The EMMY Awards: Part 2

The EMMY Awards: Part 2

Here is a photo from the 1955 Emmy Awards. NBC originated this first ever coast to coast simulcast. Starting in 1955 to 1971, the Emmys were simulcast from both New York and Los Angeles to quell jealousies between rival cities, frequently resulting in screens going blank for up to a minute. It was a costly arrangement and NBC paid $110,000 for the first transcontinental hookup.

When the Emmys were first broadcast in 1949, there were 1 million TV sets in the United States. By the national broadcast of 1955, there were 25 million.

ATT was nominated for an engineering Emmy but lost in 1951 for the transcontinental microwave relay system that made possible live coast-to-coast television broadcasts.

The Emmys have been televised every year except 1954 when there were disputes between the east and west coast chapters, and were shown for the first time on a national broadcast in 1955 on NBC. The January 16, 1957, Emmy awards ceremony was the first to be telecast in color.

Ed Sullivan and New York’s TV elite forced the establishment of a separate bicoastal group, the National Academy of Television Arts and Sciences in 1957.

In 1977, after suits and countersuits, the bicoastal academies finally agreed to work together. The NATAS, based in New York, manages daytime, sports, news and documentary, international and local awards. The newer Academy of Television Arts and Sciences, located in California, bestows primetime prizes.

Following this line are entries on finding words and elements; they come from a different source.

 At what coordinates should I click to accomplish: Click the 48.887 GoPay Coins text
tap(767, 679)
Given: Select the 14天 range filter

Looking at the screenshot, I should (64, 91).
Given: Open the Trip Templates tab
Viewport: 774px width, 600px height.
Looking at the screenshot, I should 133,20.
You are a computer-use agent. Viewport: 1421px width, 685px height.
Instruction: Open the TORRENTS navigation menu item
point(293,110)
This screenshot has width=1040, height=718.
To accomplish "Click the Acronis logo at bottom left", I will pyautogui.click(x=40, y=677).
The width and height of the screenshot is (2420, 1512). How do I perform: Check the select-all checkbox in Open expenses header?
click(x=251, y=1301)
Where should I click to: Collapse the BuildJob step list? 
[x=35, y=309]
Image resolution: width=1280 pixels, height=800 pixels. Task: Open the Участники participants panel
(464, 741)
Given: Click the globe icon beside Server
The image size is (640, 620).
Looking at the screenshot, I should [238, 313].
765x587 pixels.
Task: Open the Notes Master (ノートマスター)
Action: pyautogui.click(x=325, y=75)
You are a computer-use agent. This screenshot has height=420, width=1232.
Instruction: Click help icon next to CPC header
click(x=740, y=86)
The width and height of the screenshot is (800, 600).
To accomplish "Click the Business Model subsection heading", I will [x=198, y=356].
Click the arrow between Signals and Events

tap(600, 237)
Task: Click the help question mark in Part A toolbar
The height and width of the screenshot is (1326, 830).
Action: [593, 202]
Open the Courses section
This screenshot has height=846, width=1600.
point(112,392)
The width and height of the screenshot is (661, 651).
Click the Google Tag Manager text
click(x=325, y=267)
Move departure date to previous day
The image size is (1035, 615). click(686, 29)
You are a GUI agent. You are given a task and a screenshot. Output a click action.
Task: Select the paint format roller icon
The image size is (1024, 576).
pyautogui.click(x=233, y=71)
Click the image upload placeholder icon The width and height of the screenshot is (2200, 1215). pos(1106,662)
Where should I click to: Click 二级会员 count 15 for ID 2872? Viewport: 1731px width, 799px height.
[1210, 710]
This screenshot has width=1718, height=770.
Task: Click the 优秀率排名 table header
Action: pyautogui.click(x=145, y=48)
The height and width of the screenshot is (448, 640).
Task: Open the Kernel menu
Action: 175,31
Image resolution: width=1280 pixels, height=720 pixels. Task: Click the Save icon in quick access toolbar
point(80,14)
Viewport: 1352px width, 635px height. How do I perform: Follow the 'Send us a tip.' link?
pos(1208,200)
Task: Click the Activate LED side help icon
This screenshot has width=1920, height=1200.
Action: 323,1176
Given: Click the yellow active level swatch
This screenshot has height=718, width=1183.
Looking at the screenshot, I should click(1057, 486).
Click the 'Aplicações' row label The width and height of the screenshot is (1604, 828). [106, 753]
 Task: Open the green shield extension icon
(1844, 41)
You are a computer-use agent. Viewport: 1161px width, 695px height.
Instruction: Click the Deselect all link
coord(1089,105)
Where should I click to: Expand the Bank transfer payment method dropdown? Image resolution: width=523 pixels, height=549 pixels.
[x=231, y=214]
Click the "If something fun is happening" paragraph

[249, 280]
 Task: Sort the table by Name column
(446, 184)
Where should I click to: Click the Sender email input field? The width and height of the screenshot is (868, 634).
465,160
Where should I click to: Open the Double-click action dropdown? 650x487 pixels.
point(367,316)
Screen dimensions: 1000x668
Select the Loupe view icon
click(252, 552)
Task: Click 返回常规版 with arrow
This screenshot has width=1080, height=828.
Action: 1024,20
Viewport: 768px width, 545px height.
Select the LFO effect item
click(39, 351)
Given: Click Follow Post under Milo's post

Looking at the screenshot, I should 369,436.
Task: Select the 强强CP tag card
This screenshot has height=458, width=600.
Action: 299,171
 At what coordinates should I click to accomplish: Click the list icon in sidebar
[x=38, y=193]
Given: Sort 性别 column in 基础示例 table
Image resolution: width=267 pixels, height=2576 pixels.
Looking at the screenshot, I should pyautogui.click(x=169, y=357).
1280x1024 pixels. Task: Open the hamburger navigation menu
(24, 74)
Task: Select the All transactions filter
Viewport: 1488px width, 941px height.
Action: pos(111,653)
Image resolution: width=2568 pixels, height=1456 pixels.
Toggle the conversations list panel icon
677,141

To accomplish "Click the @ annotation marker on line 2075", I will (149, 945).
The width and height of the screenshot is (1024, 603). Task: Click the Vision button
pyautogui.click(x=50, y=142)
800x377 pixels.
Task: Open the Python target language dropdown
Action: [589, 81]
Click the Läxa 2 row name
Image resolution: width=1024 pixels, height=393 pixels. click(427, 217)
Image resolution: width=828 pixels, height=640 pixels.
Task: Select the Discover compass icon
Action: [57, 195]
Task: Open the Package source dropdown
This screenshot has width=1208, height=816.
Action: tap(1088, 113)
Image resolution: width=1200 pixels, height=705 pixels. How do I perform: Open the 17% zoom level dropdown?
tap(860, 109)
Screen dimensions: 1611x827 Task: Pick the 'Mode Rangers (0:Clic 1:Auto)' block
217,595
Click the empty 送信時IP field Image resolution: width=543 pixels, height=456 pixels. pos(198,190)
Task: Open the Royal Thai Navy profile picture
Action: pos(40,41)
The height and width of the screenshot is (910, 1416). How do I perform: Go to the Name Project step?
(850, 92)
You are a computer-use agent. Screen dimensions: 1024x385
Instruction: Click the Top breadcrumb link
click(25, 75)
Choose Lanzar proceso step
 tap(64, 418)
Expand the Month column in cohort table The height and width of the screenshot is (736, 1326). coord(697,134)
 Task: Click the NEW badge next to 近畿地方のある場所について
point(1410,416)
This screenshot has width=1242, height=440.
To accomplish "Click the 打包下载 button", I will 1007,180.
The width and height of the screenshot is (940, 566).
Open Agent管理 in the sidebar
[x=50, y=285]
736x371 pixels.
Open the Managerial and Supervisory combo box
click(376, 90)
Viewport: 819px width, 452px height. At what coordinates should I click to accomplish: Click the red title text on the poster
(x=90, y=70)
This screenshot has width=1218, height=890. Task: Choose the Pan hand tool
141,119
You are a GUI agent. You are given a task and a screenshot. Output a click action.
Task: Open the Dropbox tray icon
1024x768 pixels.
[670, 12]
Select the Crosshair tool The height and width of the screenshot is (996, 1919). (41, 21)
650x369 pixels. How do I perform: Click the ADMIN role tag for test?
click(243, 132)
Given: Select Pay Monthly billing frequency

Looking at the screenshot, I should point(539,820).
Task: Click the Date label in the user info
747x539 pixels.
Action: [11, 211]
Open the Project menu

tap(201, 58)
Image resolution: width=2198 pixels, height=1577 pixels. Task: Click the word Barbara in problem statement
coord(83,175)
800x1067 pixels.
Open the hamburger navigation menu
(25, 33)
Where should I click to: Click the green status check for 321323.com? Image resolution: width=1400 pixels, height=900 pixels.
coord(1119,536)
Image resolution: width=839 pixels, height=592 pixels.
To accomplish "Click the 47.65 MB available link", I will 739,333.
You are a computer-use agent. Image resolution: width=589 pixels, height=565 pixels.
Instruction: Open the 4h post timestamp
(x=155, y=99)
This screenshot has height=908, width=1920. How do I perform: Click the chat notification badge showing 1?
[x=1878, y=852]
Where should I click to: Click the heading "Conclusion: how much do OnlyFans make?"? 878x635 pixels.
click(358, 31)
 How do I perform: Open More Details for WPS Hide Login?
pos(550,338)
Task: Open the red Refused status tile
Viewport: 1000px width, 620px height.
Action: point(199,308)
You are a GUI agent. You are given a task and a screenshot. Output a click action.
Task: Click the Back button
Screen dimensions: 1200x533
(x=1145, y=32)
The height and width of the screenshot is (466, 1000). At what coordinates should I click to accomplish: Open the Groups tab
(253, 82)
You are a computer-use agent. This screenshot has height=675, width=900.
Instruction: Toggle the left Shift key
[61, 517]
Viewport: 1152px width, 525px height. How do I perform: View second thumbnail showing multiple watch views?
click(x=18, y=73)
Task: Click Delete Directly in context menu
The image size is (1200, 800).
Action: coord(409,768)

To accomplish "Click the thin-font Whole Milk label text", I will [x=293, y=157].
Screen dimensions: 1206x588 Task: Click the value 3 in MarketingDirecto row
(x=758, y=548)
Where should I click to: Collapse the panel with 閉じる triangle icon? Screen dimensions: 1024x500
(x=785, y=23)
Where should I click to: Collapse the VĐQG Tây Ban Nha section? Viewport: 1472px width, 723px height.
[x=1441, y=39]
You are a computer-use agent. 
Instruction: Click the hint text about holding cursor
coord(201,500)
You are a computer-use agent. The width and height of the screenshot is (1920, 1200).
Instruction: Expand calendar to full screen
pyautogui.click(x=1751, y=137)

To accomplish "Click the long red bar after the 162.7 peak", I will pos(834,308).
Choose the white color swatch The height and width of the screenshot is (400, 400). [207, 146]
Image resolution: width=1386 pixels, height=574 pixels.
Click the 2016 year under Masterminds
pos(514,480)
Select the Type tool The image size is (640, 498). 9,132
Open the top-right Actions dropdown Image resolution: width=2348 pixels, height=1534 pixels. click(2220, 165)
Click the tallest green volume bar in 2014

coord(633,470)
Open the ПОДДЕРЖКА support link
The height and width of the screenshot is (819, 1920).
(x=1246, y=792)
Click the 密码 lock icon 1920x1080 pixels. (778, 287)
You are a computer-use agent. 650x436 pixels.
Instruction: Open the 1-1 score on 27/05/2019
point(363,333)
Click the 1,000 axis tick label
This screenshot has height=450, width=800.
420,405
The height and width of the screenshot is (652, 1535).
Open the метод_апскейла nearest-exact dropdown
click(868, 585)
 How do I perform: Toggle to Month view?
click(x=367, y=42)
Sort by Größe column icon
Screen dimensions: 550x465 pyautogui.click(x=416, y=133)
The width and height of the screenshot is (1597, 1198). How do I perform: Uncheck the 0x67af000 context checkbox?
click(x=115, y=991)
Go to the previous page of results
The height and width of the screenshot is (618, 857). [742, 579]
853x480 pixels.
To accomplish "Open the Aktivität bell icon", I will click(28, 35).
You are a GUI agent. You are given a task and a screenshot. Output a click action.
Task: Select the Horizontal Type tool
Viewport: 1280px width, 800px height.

The number of categories for Emmys has fluctuated wildly over the years, from six the first year to more than 40 in many seasons. Even the wording changes, fluctuating from best to outstanding. Once there was a separate category for Westerns, but those Gunsmoke and Maverick days are gone at least for now. Cable TV programming was not allowed to participate in the primetime competition until 1987.

Jackie Gleason never won an Emmy, but his pal Art Carney won five for The Honeymooners. Deadpanner Ed Sullivan, who caused the bicoastal split in the academy in June 1955, smiled when his show received the Best Variety Series award that year. He never won a personal Emmy in voter competition, but was given a Trustees Award in 1971.

Rod Serling won his third successive writing award in 1957 for The Comedian, about the struggles of a burlesque king adjusting to TV. The award for the story, obviously based on Milton Berles life, was presented by Berle.

The Emmys ceremony for the 1958-59 season is remembered for the notorious Astaire Affair, when the dancers first television special, An Evening with Fred Astaire, won all nine of the awards for which it was nominated, thus establishing an Emmy record. Ed Sullivan asked that the ballots be impounded.

Huckleberry Hound was the first syndicated program and the first cartoon series to take home an Emmy, which it did in the 1959-60 season.

Hallmark Hall of Fame’s Macbeth, a $750,000 production filmed on location in Scotland and broadcast as a two hour color presentation, is considered by many television historians to be the first made for TV movie. It received five Emmys at the 1961 ceremony, including one in the rare category, Program of the Year.